» **Exercise details**
Could you format the entries below as a JSON list of strings, with one string for each line and any blank lines left out?
* * * * *
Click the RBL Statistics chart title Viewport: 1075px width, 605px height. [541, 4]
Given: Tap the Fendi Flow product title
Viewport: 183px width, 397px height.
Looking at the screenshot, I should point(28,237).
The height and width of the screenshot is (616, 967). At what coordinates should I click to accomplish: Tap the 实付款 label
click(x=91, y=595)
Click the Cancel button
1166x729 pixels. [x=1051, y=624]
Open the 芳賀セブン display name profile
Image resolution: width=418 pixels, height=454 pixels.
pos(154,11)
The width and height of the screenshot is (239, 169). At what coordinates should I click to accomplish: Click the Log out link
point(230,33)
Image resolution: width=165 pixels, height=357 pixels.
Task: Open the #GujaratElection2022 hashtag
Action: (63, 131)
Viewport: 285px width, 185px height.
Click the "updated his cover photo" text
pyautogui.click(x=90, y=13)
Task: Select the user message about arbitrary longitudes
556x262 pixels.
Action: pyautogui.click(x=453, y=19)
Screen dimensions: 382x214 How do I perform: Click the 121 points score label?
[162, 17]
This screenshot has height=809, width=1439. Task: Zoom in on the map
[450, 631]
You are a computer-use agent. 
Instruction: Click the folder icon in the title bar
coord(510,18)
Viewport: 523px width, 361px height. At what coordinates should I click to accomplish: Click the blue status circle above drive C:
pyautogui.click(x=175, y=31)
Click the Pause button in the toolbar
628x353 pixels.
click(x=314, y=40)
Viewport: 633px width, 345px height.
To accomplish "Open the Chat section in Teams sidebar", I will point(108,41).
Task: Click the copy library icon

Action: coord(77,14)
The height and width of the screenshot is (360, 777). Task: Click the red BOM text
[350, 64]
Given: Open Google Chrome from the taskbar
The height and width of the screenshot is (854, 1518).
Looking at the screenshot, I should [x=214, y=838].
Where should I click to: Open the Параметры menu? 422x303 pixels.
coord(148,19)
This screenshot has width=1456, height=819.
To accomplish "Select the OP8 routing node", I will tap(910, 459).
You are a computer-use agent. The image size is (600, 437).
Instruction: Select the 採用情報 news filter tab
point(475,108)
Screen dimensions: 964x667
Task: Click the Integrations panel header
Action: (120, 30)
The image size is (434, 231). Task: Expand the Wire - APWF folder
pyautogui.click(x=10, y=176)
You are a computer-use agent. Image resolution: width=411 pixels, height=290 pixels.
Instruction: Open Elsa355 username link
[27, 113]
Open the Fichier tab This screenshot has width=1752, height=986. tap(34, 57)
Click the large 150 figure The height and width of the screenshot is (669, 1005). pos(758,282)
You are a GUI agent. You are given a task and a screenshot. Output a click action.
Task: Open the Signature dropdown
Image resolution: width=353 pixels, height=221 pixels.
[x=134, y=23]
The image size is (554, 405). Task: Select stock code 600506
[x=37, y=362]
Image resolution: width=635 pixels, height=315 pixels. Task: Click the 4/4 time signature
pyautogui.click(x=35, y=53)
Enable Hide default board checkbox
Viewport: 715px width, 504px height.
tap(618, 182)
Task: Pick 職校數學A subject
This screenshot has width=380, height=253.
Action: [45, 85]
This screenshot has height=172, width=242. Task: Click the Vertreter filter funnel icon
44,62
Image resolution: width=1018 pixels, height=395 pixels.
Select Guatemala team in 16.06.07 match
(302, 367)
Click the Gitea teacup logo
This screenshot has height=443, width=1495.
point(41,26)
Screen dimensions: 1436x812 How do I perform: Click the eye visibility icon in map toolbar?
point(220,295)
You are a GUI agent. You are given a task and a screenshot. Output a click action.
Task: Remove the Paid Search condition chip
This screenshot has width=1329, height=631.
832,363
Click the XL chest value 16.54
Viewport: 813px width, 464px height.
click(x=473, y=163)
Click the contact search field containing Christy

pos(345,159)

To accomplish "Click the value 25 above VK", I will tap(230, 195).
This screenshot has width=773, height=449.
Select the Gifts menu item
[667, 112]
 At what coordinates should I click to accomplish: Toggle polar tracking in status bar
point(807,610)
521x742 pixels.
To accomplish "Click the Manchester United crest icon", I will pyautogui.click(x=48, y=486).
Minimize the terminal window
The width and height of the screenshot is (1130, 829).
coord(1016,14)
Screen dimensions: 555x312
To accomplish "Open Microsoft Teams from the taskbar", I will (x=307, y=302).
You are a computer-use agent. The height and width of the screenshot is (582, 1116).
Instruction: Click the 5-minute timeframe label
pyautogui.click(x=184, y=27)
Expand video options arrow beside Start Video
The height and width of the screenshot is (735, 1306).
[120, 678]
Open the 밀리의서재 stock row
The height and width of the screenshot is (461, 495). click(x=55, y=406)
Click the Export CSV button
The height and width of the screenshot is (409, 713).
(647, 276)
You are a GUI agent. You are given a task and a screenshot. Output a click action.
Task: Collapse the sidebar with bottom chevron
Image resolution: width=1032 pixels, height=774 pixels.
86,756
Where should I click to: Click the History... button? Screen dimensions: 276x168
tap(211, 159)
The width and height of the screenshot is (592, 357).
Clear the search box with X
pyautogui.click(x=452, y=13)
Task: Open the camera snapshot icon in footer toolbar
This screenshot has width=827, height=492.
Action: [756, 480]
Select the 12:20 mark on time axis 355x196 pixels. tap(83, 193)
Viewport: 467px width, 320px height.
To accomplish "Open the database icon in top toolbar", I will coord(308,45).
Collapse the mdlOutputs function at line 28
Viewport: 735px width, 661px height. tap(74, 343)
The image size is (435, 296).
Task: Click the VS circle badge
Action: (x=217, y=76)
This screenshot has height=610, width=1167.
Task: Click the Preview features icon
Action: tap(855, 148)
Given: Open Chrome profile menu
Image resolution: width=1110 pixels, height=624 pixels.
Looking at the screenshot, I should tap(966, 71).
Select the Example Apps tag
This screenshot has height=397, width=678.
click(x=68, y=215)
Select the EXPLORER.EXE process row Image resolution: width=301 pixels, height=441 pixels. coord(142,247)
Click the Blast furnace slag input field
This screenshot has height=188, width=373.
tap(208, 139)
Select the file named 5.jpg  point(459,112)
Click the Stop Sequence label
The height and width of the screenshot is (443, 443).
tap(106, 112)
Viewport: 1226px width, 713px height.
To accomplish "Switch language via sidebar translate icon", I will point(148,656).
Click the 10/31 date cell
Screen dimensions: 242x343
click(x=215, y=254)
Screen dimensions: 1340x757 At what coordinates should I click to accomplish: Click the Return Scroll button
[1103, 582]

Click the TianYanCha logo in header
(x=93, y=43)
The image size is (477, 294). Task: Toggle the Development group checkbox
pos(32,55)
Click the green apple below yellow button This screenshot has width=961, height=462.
* * * * *
» **Solution**
[
  "Click the RBL Statistics chart title Viewport: 1075px width, 605px height. [541, 4]",
  "Given: Tap the Fendi Flow product title",
  "Viewport: 183px width, 397px height.",
  "Looking at the screenshot, I should point(28,237).",
  "The height and width of the screenshot is (616, 967). At what coordinates should I click to accomplish: Tap the 实付款 label",
  "click(x=91, y=595)",
  "Click the Cancel button",
  "1166x729 pixels. [x=1051, y=624]",
  "Open the 芳賀セブン display name profile",
  "Image resolution: width=418 pixels, height=454 pixels.",
  "pos(154,11)",
  "The width and height of the screenshot is (239, 169). At what coordinates should I click to accomplish: Click the Log out link",
  "point(230,33)",
  "Image resolution: width=165 pixels, height=357 pixels.",
  "Task: Open the #GujaratElection2022 hashtag",
  "Action: (63, 131)",
  "Viewport: 285px width, 185px height.",
  "Click the \"updated his cover photo\" text",
  "pyautogui.click(x=90, y=13)",
  "Task: Select the user message about arbitrary longitudes",
  "556x262 pixels.",
  "Action: pyautogui.click(x=453, y=19)",
  "Screen dimensions: 382x214 How do I perform: Click the 121 points score label?",
  "[162, 17]",
  "This screenshot has height=809, width=1439. Task: Zoom in on the map",
  "[450, 631]",
  "You are a computer-use agent. ",
  "Instruction: Click the folder icon in the title bar",
  "coord(510,18)",
  "Viewport: 523px width, 361px height. At what coordinates should I click to accomplish: Click the blue status circle above drive C:",
  "pyautogui.click(x=175, y=31)",
  "Click the Pause button in the toolbar",
  "628x353 pixels.",
  "click(x=314, y=40)",
  "Viewport: 633px width, 345px height.",
  "To accomplish \"Open the Chat section in Teams sidebar\", I will point(108,41).",
  "Task: Click the copy library icon",
  "Action: coord(77,14)",
  "The height and width of the screenshot is (360, 777). Task: Click the red BOM text",
  "[350, 64]",
  "Given: Open Google Chrome from the taskbar",
  "The height and width of the screenshot is (854, 1518).",
  "Looking at the screenshot, I should [x=214, y=838].",
  "Where should I click to: Open the Параметры menu? 422x303 pixels.",
  "coord(148,19)",
  "This screenshot has width=1456, height=819.",
  "To accomplish \"Select the OP8 routing node\", I will tap(910, 459).",
  "You are a computer-use agent. The image size is (600, 437).",
  "Instruction: Select the 採用情報 news filter tab",
  "point(475,108)",
  "Screen dimensions: 964x667",
  "Task: Click the Integrations panel header",
  "Action: (120, 30)",
  "The image size is (434, 231). Task: Expand the Wire - APWF folder",
  "pyautogui.click(x=10, y=176)",
  "You are a computer-use agent. Image resolution: width=411 pixels, height=290 pixels.",
  "Instruction: Open Elsa355 username link",
  "[27, 113]",
  "Open the Fichier tab This screenshot has width=1752, height=986. tap(34, 57)",
  "Click the large 150 figure The height and width of the screenshot is (669, 1005). pos(758,282)",
  "You are a GUI agent. You are given a task and a screenshot. Output a click action.",
  "Task: Open the Signature dropdown",
  "Image resolution: width=353 pixels, height=221 pixels.",
  "[x=134, y=23]",
  "The image size is (554, 405). Task: Select stock code 600506",
  "[x=37, y=362]",
  "Image resolution: width=635 pixels, height=315 pixels. Task: Click the 4/4 time signature",
  "pyautogui.click(x=35, y=53)",
  "Enable Hide default board checkbox",
  "Viewport: 715px width, 504px height.",
  "tap(618, 182)",
  "Task: Pick 職校數學A subject",
  "This screenshot has width=380, height=253.",
  "Action: [45, 85]",
  "This screenshot has height=172, width=242. Task: Click the Vertreter filter funnel icon",
  "44,62",
  "Image resolution: width=1018 pixels, height=395 pixels.",
  "Select Guatemala team in 16.06.07 match",
  "(302, 367)",
  "Click the Gitea teacup logo",
  "This screenshot has height=443, width=1495.",
  "point(41,26)",
  "Screen dimensions: 1436x812 How do I perform: Click the eye visibility icon in map toolbar?",
  "point(220,295)",
  "You are a GUI agent. You are given a task and a screenshot. Output a click action.",
  "Task: Remove the Paid Search condition chip",
  "This screenshot has width=1329, height=631.",
  "832,363",
  "Click the XL chest value 16.54",
  "Viewport: 813px width, 464px height.",
  "click(x=473, y=163)",
  "Click the contact search field containing Christy",
  "pos(345,159)",
  "To accomplish \"Click the value 25 above VK\", I will tap(230, 195).",
  "This screenshot has width=773, height=449.",
  "Select the Gifts menu item",
  "[667, 112]",
  " At what coordinates should I click to accomplish: Toggle polar tracking in status bar",
  "point(807,610)",
  "521x742 pixels.",
  "To accomplish \"Click the Manchester United crest icon\", I will pyautogui.click(x=48, y=486).",
  "Minimize the terminal window",
  "The width and height of the screenshot is (1130, 829).",
  "coord(1016,14)",
  "Screen dimensions: 555x312",
  "To accomplish \"Open Microsoft Teams from the taskbar\", I will (x=307, y=302).",
  "You are a computer-use agent. The height and width of the screenshot is (582, 1116).",
  "Instruction: Click the 5-minute timeframe label",
  "pyautogui.click(x=184, y=27)",
  "Expand video options arrow beside Start Video",
  "The height and width of the screenshot is (735, 1306).",
  "[120, 678]",
  "Open the 밀리의서재 stock row",
  "The height and width of the screenshot is (461, 495). click(x=55, y=406)",
  "Click the Export CSV button",
  "The height and width of the screenshot is (409, 713).",
  "(647, 276)",
  "You are a GUI agent. You are given a task and a screenshot. Output a click action.",
  "Task: Collapse the sidebar with bottom chevron",
  "Image resolution: width=1032 pixels, height=774 pixels.",
  "86,756",
  "Where should I click to: Click the History... button? Screen dimensions: 276x168",
  "tap(211, 159)",
  "The width and height of the screenshot is (592, 357).",
  "Clear the search box with X",
  "pyautogui.click(x=452, y=13)",
  "Task: Open the camera snapshot icon in footer toolbar",
  "This screenshot has width=827, height=492.",
  "Action: [756, 480]",
  "Select the 12:20 mark on time axis 355x196 pixels. tap(83, 193)",
  "Viewport: 467px width, 320px height.",
  "To accomplish \"Open the database icon in top toolbar\", I will coord(308,45).",
  "Collapse the mdlOutputs function at line 28",
  "Viewport: 735px width, 661px height. tap(74, 343)",
  "The image size is (435, 296).",
  "Task: Click the VS circle badge",
  "Action: (x=217, y=76)",
  "This screenshot has height=610, width=1167.",
  "Task: Click the Preview features icon",
  "Action: tap(855, 148)",
  "Given: Open Chrome profile menu",
  "Image resolution: width=1110 pixels, height=624 pixels.",
  "Looking at the screenshot, I should tap(966, 71).",
  "Select the Example Apps tag",
  "This screenshot has height=397, width=678.",
  "click(x=68, y=215)",
  "Select the EXPLORER.EXE process row Image resolution: width=301 pixels, height=441 pixels. coord(142,247)",
  "Click the Blast furnace slag input field",
  "This screenshot has height=188, width=373.",
  "tap(208, 139)",
  "Select the file named 5.jpg  point(459,112)",
  "Click the Stop Sequence label",
  "The height and width of the screenshot is (443, 443).",
  "tap(106, 112)",
  "Viewport: 1226px width, 713px height.",
  "To accomplish \"Switch language via sidebar translate icon\", I will point(148,656).",
  "Click the 10/31 date cell",
  "Screen dimensions: 242x343",
  "click(x=215, y=254)",
  "Screen dimensions: 1340x757 At what coordinates should I click to accomplish: Click the Return Scroll button",
  "[1103, 582]",
  "Click the TianYanCha logo in header",
  "(x=93, y=43)",
  "The image size is (477, 294). Task: Toggle the Development group checkbox",
  "pos(32,55)",
  "Click the green apple below yellow button This screenshot has width=961, height=462."
]